Para ilmuwan diperkirakan akan kembali ke Curaçao pada bulan Agustus untuk mengumpulkan lebih banyak sampel ketika mereka mengambil data tahun ini mengenai suhu laut dan keanekaragaman hayati di daerah tersebut.
“Ini hanyalah puncak gunung es,” kata Baldwin. “Eksplorasi seperti ini yang kami lakukan sangatlah penting.”
Neil Hammerschlag, asisten profesor peneliti di Universitas Miami dan direktur program konservasi laut, mengatakan data dan pengumpulan spesies baru sangat penting untuk membantu menyelamatkan terumbu karang Karibia.
“Untuk melakukan konservasi, pertama-tama Anda perlu mengetahui apa yang ada di sana dan mendapatkan gambaran tentang tingkat hilangnya keanekaragaman hayati,” kata Hammerschlag, yang tidak terlibat dalam penelitian ini. “Kita hanya tahu sedikit tentang terumbu karang dalam dibandingkan dengan terumbu dangkal.”
Ketika mereka memulai penelitiannya pada Agustus lalu, peneliti Smithsonian menempatkan 11 termometer dari 50 kaki (15 meter) hingga 900 kaki (274 meter), dan perangkat tersebut mencatat suhu air setiap jam. Baldwin mengatakan data tersebut akan menjadi dasar untuk memantau perubahan suhu air di masa depan.
Para peneliti juga memasang 11 bangunan buatan di sepanjang terumbu dengan kedalaman 70 kaki (21 meter) hingga 735 kaki (224 meter) untuk mendorong dan mempelajari pertumbuhan organisme di dalamnya. Struktur seperti ini telah digunakan sebelumnya pada terumbu dangkal, namun tidak pada terumbu dalam, kata Baldwin.
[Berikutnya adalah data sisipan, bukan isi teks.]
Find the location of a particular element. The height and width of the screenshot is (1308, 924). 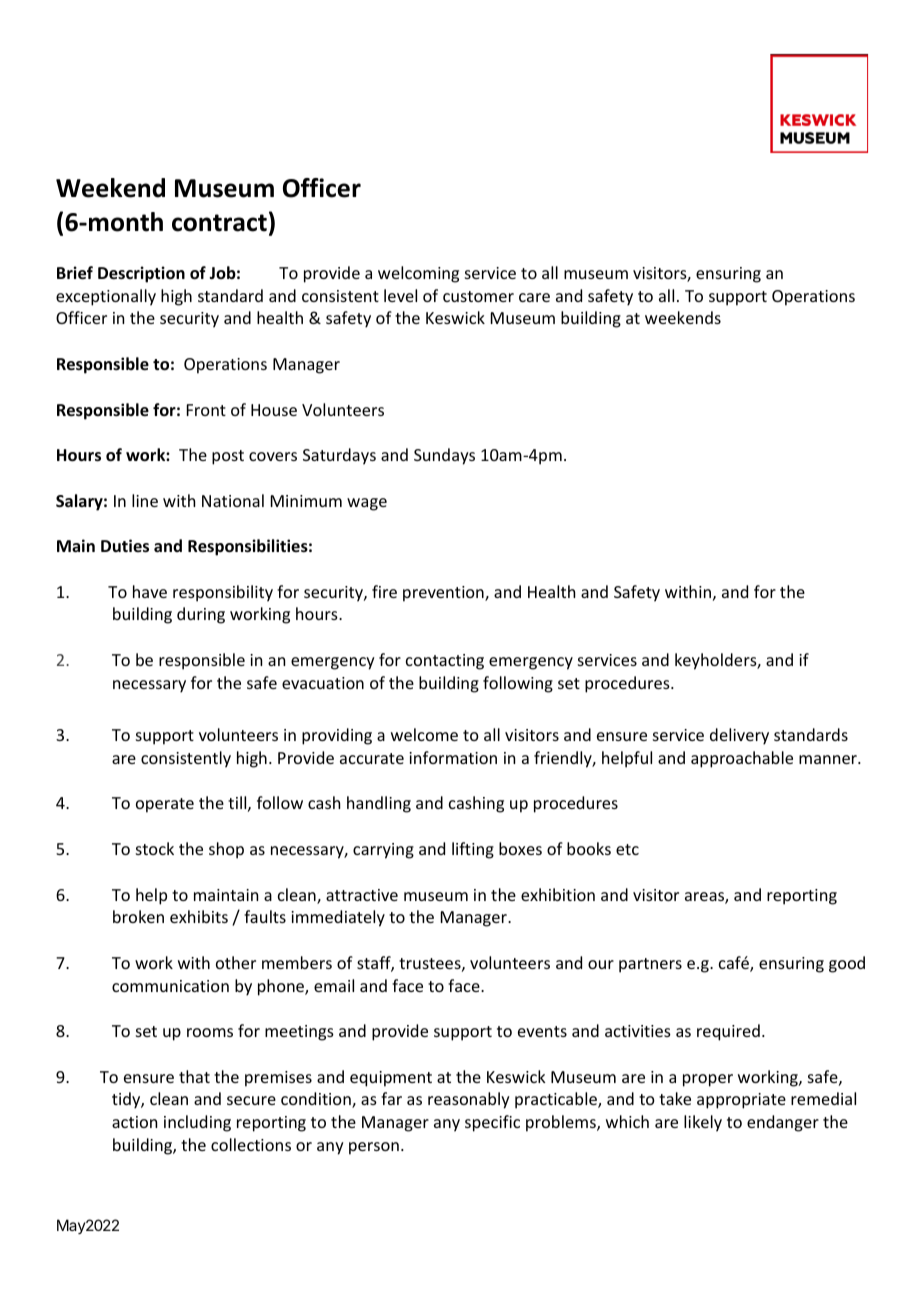

care is located at coordinates (534, 297).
“Kami pikir ada peluang bagus bahwa terumbu karang dalam ini bisa memberikan dampak signifikan bagi kelangsungan hidup terumbu karang dangkal,” katanya.
Mark Eakin, pakar pemantauan terumbu karang di Badan Kelautan dan Atmosfer Nasional AS, mengatakan ada beberapa pemantauan suhu air di terumbu yang lebih dalam, namun tidak dalam jangka panjang.
“Mereka mengisi kesenjangan besar dalam pengetahuan kita tentang terumbu karang dalam,” katanya tentang ekspedisi Smithsonian.
Baldwin mengatakan dia dan peneliti lain berharap untuk segera melakukan perjalanan ke Aruba dan Saba untuk menjelajahi terumbu karang di sana, dan kemudian berharap untuk memperluas ekspedisi mereka ke Karibia utara dan timur.
Berdasarkan pemberitaan The Associated Press.